::: SUPPLIED MATERIAL :::

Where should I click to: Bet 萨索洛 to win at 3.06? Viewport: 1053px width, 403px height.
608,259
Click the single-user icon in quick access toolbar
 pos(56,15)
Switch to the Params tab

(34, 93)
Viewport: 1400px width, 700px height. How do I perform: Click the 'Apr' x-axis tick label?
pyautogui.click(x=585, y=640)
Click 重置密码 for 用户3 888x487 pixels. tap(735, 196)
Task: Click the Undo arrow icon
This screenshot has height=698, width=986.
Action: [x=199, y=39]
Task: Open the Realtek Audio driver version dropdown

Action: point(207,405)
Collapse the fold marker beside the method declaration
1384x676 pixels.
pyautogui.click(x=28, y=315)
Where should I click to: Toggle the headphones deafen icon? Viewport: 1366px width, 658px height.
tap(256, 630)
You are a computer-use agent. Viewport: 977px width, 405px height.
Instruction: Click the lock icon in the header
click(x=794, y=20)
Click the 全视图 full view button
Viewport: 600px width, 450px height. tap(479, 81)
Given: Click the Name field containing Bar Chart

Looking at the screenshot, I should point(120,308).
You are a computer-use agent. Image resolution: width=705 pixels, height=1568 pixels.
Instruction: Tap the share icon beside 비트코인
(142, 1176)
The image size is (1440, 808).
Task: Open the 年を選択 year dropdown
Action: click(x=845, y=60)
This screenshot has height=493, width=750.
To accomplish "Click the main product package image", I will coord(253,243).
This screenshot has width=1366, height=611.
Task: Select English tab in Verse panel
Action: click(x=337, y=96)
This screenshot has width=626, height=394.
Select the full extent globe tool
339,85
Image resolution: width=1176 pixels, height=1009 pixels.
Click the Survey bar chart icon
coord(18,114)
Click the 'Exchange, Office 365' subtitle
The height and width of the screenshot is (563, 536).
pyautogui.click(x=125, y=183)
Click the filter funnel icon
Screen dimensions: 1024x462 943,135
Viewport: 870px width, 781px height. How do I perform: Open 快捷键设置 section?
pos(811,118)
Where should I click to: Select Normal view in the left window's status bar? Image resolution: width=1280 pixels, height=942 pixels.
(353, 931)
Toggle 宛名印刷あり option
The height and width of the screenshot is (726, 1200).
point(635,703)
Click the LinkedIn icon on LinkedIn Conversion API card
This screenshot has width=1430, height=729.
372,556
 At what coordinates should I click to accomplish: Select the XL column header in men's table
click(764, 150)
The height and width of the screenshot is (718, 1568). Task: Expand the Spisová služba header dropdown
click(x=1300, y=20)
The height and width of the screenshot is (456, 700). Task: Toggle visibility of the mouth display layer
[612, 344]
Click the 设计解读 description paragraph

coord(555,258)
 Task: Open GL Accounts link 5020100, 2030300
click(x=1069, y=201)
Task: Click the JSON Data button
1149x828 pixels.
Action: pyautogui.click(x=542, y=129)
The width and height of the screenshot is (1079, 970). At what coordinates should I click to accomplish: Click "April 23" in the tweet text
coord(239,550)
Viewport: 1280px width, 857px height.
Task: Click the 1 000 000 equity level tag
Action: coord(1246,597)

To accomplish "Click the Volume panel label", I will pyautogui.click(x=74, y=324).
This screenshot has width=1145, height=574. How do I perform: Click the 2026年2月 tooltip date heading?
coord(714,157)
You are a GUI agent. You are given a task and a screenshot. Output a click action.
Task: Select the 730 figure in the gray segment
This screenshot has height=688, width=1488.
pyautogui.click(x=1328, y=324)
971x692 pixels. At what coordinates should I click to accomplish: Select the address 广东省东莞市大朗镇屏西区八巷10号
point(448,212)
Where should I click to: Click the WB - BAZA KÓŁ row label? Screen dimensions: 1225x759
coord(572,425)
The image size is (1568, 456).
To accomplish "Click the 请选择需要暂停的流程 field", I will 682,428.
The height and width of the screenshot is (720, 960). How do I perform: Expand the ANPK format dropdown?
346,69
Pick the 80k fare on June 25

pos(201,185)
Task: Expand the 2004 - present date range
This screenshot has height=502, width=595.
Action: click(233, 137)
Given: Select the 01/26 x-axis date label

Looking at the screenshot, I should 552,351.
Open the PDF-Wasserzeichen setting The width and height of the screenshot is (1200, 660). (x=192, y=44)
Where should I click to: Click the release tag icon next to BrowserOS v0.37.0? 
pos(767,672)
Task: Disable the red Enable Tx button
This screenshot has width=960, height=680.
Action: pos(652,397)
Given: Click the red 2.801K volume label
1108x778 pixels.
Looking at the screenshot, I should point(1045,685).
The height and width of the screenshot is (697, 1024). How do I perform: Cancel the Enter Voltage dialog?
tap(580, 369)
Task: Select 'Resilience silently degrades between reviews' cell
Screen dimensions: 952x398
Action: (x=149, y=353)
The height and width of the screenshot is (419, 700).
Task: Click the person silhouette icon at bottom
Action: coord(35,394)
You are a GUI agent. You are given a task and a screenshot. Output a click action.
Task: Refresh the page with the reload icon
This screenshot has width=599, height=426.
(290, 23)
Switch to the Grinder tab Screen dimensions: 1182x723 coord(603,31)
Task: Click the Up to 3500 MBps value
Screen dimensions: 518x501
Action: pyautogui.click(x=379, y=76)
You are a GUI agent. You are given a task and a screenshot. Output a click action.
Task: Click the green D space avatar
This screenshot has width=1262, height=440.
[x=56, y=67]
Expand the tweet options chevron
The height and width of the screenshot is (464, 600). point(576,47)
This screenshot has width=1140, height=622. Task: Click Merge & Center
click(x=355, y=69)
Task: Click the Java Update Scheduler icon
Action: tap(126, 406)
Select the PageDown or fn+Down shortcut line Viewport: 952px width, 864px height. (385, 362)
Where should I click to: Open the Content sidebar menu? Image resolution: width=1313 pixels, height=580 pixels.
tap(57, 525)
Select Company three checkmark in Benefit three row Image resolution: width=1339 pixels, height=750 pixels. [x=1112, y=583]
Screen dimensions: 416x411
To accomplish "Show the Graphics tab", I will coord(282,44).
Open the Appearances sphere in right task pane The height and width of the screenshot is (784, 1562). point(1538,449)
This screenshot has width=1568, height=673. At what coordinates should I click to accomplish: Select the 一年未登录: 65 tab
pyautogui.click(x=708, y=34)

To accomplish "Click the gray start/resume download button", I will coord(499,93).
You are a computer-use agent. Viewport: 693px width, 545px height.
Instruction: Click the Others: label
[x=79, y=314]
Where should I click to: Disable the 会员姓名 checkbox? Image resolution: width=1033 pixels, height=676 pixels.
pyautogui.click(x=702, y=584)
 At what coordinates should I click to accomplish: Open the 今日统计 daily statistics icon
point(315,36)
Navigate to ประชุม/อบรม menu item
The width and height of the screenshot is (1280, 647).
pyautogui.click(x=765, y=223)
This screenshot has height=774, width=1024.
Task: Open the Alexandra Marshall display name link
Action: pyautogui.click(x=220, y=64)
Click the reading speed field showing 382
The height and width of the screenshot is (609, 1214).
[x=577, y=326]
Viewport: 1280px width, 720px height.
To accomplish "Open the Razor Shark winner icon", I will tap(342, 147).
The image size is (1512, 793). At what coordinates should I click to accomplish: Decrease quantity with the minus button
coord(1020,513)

:::

== WHAT YOU WILL DO ==
Of all the entries above, output exactly the lines between the one holding "The width and height of the screenshot is (1079, 970)." and the one holding "Task: Select the", inclusive.

== WORKED SOLUTION ==
The width and height of the screenshot is (1079, 970). At what coordinates should I click to accomplish: Click "April 23" in the tweet text
coord(239,550)
Viewport: 1280px width, 857px height.
Task: Click the 1 000 000 equity level tag
Action: coord(1246,597)

To accomplish "Click the Volume panel label", I will pyautogui.click(x=74, y=324).
This screenshot has width=1145, height=574. How do I perform: Click the 2026年2月 tooltip date heading?
coord(714,157)
You are a GUI agent. You are given a task and a screenshot. Output a click action.
Task: Select the 730 figure in the gray segment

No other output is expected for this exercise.